**** Given data ****

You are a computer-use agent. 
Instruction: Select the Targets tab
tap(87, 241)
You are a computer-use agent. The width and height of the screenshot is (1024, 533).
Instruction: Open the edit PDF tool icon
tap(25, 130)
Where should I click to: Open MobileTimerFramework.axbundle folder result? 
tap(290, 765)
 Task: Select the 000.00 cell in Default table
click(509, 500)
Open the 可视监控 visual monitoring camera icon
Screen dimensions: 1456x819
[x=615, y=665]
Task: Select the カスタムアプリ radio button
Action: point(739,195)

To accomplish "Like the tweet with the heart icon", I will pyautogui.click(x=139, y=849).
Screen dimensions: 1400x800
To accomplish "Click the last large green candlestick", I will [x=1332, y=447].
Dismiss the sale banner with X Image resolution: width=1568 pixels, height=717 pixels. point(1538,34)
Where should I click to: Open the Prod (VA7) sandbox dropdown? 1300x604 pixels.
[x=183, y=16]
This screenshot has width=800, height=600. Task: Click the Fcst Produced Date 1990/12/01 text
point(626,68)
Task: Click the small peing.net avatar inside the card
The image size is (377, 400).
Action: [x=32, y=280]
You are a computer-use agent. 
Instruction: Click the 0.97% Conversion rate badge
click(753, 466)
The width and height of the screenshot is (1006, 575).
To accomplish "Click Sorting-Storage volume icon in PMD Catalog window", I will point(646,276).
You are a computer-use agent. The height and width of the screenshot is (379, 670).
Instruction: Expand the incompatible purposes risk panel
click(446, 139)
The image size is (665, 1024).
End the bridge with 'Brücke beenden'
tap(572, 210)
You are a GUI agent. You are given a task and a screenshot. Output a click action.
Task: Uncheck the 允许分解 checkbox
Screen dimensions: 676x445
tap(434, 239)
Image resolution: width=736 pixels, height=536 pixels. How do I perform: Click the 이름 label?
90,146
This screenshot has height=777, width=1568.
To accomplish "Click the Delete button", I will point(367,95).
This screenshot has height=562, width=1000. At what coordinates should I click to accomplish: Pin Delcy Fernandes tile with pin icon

****

__What to work on__: Would you write out the whole listing word for word?

__Solution to this task__:
You are a computer-use agent. 
Instruction: Select the Targets tab
tap(87, 241)
You are a computer-use agent. The width and height of the screenshot is (1024, 533).
Instruction: Open the edit PDF tool icon
tap(25, 130)
Where should I click to: Open MobileTimerFramework.axbundle folder result? 
tap(290, 765)
 Task: Select the 000.00 cell in Default table
click(509, 500)
Open the 可视监控 visual monitoring camera icon
Screen dimensions: 1456x819
[x=615, y=665]
Task: Select the カスタムアプリ radio button
Action: point(739,195)

To accomplish "Like the tweet with the heart icon", I will pyautogui.click(x=139, y=849).
Screen dimensions: 1400x800
To accomplish "Click the last large green candlestick", I will [x=1332, y=447].
Dismiss the sale banner with X Image resolution: width=1568 pixels, height=717 pixels. point(1538,34)
Where should I click to: Open the Prod (VA7) sandbox dropdown? 1300x604 pixels.
[x=183, y=16]
This screenshot has width=800, height=600. Task: Click the Fcst Produced Date 1990/12/01 text
point(626,68)
Task: Click the small peing.net avatar inside the card
The image size is (377, 400).
Action: [x=32, y=280]
You are a computer-use agent. 
Instruction: Click the 0.97% Conversion rate badge
click(753, 466)
The width and height of the screenshot is (1006, 575).
To accomplish "Click Sorting-Storage volume icon in PMD Catalog window", I will point(646,276).
You are a computer-use agent. The height and width of the screenshot is (379, 670).
Instruction: Expand the incompatible purposes risk panel
click(446, 139)
The image size is (665, 1024).
End the bridge with 'Brücke beenden'
tap(572, 210)
You are a GUI agent. You are given a task and a screenshot. Output a click action.
Task: Uncheck the 允许分解 checkbox
Screen dimensions: 676x445
tap(434, 239)
Image resolution: width=736 pixels, height=536 pixels. How do I perform: Click the 이름 label?
90,146
This screenshot has height=777, width=1568.
To accomplish "Click the Delete button", I will point(367,95).
This screenshot has height=562, width=1000. At what coordinates should I click to accomplish: Pin Delcy Fernandes tile with pin icon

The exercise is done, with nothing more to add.